Structure of a cholinergic cell membrane.

Cell membranes are complex assemblies of proteins and lipids making transient or long-term associations that have yet to be characterized at a molecular level. Here, cryo-electron microscopy is applied to determine how phospholipids and cholesterol arrange between neighboring proteins (nicotinic acetylcholine receptors) of Torpedo cholinergic membrane. The lipids exhibit distinct properties in the two leaflets of the bilayer, influenced by the protein surfaces and by differences in cholesterol concentration. In the outer leaflet, the lipids show no consistent motif away from the protein surfaces, in keeping with their assumed fluidity. In the inner leaflet, where the cholesterol concentration is higher, the lipids organize into extensive close-packed linear arrays. These arrays are built from the sterol groups of cholesterol and the initial saturated portions of the phospholipid hydrocarbon chains. Together, they create an ordered ∼7 Å-thick "skin" within the hydrophobic core of the bilayer. The packing of lipids in the arrays appears to bear a close relationship to the linear cholesterol arrays that form crystalline monolayers at the air-water interface.

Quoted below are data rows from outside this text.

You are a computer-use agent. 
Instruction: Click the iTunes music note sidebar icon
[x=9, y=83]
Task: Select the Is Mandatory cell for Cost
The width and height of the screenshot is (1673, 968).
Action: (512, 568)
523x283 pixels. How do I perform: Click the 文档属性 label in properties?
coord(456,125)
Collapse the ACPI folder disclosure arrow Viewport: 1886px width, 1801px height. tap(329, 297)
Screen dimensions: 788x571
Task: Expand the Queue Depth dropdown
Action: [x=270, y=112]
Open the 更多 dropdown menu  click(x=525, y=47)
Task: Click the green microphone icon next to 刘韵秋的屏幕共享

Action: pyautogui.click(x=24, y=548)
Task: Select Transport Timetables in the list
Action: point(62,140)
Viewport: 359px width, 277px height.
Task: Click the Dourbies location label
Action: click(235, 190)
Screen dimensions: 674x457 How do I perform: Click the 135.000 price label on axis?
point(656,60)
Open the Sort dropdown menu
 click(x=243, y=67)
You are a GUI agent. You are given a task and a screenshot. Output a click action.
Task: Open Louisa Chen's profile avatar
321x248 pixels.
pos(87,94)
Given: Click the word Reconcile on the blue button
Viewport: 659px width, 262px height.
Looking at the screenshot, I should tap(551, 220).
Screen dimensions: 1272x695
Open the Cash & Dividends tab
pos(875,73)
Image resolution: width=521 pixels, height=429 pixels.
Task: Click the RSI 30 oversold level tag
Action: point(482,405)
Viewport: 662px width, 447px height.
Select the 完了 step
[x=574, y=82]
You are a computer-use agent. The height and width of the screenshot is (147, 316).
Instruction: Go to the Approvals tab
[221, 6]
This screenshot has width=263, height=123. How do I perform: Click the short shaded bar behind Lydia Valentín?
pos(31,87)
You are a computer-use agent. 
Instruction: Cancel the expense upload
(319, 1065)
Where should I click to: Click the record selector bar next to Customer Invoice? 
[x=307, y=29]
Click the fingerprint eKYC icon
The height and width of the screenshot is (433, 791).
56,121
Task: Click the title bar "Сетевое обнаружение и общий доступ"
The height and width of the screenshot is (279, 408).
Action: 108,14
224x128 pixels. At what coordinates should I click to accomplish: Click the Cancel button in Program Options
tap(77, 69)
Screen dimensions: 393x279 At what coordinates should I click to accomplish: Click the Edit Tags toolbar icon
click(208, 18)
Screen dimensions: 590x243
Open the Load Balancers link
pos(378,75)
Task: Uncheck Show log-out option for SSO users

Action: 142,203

Cell membranes are fundamental components of all living organisms, and intense efforts have been made to understand how the constituent proteins and lipids build their complex bilayer structures (1, 2). While biochemical, biophysical, and X-ray–scattering studies (3–7) have elucidated some important underlying principles, the inherent mobility and wide-ranging heterogeneity of the lipids have limited our ability to determine their three-dimensional structures at a molecular level. Most membrane-directed research has therefore focused on extracted proteins (8), or proteoliposomes (9, 10), viewing lipid molecules immobilized against the protein surfaces or trapped within a protein complex. However, these approaches do not fully recapitulate, or inform on, the protein-lipid and lipid-lipid interplay that exists in cell membranes in situ.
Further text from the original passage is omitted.